Work task = Down to the last line, reproduce the data below exactly.

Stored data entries
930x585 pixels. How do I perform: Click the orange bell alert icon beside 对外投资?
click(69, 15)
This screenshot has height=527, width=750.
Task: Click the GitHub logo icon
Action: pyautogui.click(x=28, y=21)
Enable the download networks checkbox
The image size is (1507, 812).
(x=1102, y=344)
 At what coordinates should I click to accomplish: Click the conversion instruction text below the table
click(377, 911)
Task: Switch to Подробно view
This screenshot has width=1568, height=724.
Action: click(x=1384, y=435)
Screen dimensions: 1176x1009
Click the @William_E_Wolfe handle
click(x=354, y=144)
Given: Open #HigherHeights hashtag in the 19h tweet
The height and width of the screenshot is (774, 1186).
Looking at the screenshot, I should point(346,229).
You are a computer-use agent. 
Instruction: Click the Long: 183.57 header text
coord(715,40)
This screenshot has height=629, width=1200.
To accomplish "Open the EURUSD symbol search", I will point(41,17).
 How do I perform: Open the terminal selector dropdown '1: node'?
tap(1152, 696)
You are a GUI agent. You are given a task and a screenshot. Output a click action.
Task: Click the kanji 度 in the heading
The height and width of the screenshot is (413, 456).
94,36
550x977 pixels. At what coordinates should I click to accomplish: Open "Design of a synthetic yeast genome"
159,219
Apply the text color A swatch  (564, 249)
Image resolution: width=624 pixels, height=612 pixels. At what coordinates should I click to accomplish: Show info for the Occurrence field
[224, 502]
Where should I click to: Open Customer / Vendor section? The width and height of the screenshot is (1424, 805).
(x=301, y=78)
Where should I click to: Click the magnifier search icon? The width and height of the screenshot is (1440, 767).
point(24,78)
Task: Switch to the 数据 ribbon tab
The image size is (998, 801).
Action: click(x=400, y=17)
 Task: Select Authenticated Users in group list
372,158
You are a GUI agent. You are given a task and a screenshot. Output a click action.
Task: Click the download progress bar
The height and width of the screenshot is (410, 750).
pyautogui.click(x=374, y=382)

Written answer =
930x585 pixels. How do I perform: Click the orange bell alert icon beside 对外投资?
click(69, 15)
This screenshot has height=527, width=750.
Task: Click the GitHub logo icon
Action: pyautogui.click(x=28, y=21)
Enable the download networks checkbox
The image size is (1507, 812).
(x=1102, y=344)
 At what coordinates should I click to accomplish: Click the conversion instruction text below the table
click(377, 911)
Task: Switch to Подробно view
This screenshot has width=1568, height=724.
Action: click(x=1384, y=435)
Screen dimensions: 1176x1009
Click the @William_E_Wolfe handle
click(x=354, y=144)
Given: Open #HigherHeights hashtag in the 19h tweet
The height and width of the screenshot is (774, 1186).
Looking at the screenshot, I should point(346,229).
You are a computer-use agent. 
Instruction: Click the Long: 183.57 header text
coord(715,40)
This screenshot has height=629, width=1200.
To accomplish "Open the EURUSD symbol search", I will point(41,17).
 How do I perform: Open the terminal selector dropdown '1: node'?
tap(1152, 696)
You are a GUI agent. You are given a task and a screenshot. Output a click action.
Task: Click the kanji 度 in the heading
The height and width of the screenshot is (413, 456).
94,36
550x977 pixels. At what coordinates should I click to accomplish: Open "Design of a synthetic yeast genome"
159,219
Apply the text color A swatch  (564, 249)
Image resolution: width=624 pixels, height=612 pixels. At what coordinates should I click to accomplish: Show info for the Occurrence field
[224, 502]
Where should I click to: Open Customer / Vendor section? The width and height of the screenshot is (1424, 805).
(x=301, y=78)
Where should I click to: Click the magnifier search icon? The width and height of the screenshot is (1440, 767).
point(24,78)
Task: Switch to the 数据 ribbon tab
The image size is (998, 801).
Action: click(x=400, y=17)
 Task: Select Authenticated Users in group list
372,158
You are a GUI agent. You are given a task and a screenshot. Output a click action.
Task: Click the download progress bar
The height and width of the screenshot is (410, 750).
pyautogui.click(x=374, y=382)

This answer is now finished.